= What is needed =
Rewrite the lines below, replacing every "Identify the location of" with "Find the position of" and leaving all other text unchanged.

= Supplied entries =
——

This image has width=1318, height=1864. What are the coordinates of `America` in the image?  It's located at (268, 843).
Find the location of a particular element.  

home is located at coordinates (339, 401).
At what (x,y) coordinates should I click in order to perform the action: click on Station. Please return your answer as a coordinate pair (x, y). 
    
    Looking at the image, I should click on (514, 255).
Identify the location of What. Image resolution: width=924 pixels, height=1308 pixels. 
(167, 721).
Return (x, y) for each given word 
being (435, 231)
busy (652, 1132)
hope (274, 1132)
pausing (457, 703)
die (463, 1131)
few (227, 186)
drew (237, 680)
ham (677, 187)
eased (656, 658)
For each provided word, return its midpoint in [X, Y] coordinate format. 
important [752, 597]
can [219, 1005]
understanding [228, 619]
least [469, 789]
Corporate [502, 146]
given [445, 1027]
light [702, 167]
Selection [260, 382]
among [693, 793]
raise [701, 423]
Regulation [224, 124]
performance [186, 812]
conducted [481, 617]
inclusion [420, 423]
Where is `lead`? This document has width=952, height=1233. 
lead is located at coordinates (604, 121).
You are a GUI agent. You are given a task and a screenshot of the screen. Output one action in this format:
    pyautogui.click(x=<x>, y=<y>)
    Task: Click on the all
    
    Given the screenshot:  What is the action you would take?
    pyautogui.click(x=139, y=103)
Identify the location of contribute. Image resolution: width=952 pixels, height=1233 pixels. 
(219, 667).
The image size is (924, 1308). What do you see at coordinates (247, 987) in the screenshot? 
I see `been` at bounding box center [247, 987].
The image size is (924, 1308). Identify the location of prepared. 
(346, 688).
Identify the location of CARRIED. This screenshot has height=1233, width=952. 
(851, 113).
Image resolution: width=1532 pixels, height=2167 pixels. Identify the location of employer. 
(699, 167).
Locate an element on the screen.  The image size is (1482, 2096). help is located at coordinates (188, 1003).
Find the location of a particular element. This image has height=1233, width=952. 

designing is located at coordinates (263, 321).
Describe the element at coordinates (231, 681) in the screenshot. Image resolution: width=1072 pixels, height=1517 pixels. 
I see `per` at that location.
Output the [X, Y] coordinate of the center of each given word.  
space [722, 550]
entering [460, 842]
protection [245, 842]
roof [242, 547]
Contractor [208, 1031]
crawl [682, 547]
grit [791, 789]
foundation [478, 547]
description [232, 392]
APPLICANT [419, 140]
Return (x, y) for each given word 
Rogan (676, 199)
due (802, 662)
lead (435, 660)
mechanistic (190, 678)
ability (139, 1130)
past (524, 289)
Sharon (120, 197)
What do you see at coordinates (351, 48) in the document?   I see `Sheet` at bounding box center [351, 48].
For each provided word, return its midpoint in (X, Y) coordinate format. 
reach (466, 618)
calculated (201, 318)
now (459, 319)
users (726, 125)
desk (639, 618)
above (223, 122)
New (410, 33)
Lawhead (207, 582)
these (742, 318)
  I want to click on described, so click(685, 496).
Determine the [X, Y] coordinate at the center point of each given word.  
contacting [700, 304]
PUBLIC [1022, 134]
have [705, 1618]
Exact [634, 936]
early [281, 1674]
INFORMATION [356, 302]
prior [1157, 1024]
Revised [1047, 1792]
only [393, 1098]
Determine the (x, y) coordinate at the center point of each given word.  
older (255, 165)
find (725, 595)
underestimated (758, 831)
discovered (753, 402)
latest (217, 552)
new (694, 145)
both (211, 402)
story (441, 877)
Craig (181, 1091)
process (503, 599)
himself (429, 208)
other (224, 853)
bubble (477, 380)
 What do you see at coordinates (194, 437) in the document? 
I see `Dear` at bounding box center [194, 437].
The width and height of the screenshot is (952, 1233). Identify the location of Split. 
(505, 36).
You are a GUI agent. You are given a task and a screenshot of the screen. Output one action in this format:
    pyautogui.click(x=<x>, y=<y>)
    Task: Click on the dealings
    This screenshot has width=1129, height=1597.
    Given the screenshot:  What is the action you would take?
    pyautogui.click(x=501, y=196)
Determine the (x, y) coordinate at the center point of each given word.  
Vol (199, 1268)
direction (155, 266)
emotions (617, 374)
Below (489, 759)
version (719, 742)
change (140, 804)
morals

——

= Final result =
This image has width=1318, height=1864. What are the coordinates of `America` in the image?  It's located at (268, 843).
Find the location of a particular element.  

home is located at coordinates (339, 401).
At what (x,y) coordinates should I click in order to perform the action: click on Station. Please return your answer as a coordinate pair (x, y). 
    
    Looking at the image, I should click on (514, 255).
Find the position of What. Image resolution: width=924 pixels, height=1308 pixels. 
(167, 721).
Return (x, y) for each given word 
being (435, 231)
busy (652, 1132)
hope (274, 1132)
pausing (457, 703)
die (463, 1131)
few (227, 186)
drew (237, 680)
ham (677, 187)
eased (656, 658)
For each provided word, return its midpoint in [X, Y] coordinate format. 
important [752, 597]
can [219, 1005]
understanding [228, 619]
least [469, 789]
Corporate [502, 146]
given [445, 1027]
light [702, 167]
Selection [260, 382]
among [693, 793]
raise [701, 423]
Regulation [224, 124]
performance [186, 812]
conducted [481, 617]
inclusion [420, 423]
Where is `lead`? This document has width=952, height=1233. 
lead is located at coordinates (604, 121).
You are a GUI agent. You are given a task and a screenshot of the screen. Output one action in this format:
    pyautogui.click(x=<x>, y=<y>)
    Task: Click on the all
    
    Given the screenshot:  What is the action you would take?
    pyautogui.click(x=139, y=103)
Find the position of contribute. Image resolution: width=952 pixels, height=1233 pixels. 
(219, 667).
The image size is (924, 1308). What do you see at coordinates (247, 987) in the screenshot? 
I see `been` at bounding box center [247, 987].
The image size is (924, 1308). Find the position of prepared. 
(346, 688).
Find the position of CARRIED. This screenshot has height=1233, width=952. 
(851, 113).
Image resolution: width=1532 pixels, height=2167 pixels. Find the position of employer. 
(699, 167).
Locate an element on the screen.  The image size is (1482, 2096). help is located at coordinates (188, 1003).
Find the location of a particular element. This image has height=1233, width=952. 

designing is located at coordinates (263, 321).
Describe the element at coordinates (231, 681) in the screenshot. Image resolution: width=1072 pixels, height=1517 pixels. 
I see `per` at that location.
Output the [X, Y] coordinate of the center of each given word.  
space [722, 550]
entering [460, 842]
protection [245, 842]
roof [242, 547]
Contractor [208, 1031]
crawl [682, 547]
grit [791, 789]
foundation [478, 547]
description [232, 392]
APPLICANT [419, 140]
Return (x, y) for each given word 
Rogan (676, 199)
due (802, 662)
lead (435, 660)
mechanistic (190, 678)
ability (139, 1130)
past (524, 289)
Sharon (120, 197)
What do you see at coordinates (351, 48) in the document?   I see `Sheet` at bounding box center [351, 48].
For each provided word, return its midpoint in (X, Y) coordinate format. 
reach (466, 618)
calculated (201, 318)
now (459, 319)
users (726, 125)
desk (639, 618)
above (223, 122)
New (410, 33)
Lawhead (207, 582)
these (742, 318)
  I want to click on described, so click(685, 496).
Determine the [X, Y] coordinate at the center point of each given word.  
contacting [700, 304]
PUBLIC [1022, 134]
have [705, 1618]
Exact [634, 936]
early [281, 1674]
INFORMATION [356, 302]
prior [1157, 1024]
Revised [1047, 1792]
only [393, 1098]
Determine the (x, y) coordinate at the center point of each given word.  
older (255, 165)
find (725, 595)
underestimated (758, 831)
discovered (753, 402)
latest (217, 552)
new (694, 145)
both (211, 402)
story (441, 877)
Craig (181, 1091)
process (503, 599)
himself (429, 208)
other (224, 853)
bubble (477, 380)
 What do you see at coordinates (194, 437) in the document? 
I see `Dear` at bounding box center [194, 437].
The width and height of the screenshot is (952, 1233). Find the position of Split. 
(505, 36).
You are a GUI agent. You are given a task and a screenshot of the screen. Output one action in this format:
    pyautogui.click(x=<x>, y=<y>)
    Task: Click on the dealings
    This screenshot has width=1129, height=1597.
    Given the screenshot:  What is the action you would take?
    pyautogui.click(x=501, y=196)
Determine the (x, y) coordinate at the center point of each given word.  
Vol (199, 1268)
direction (155, 266)
emotions (617, 374)
Below (489, 759)
version (719, 742)
change (140, 804)
morals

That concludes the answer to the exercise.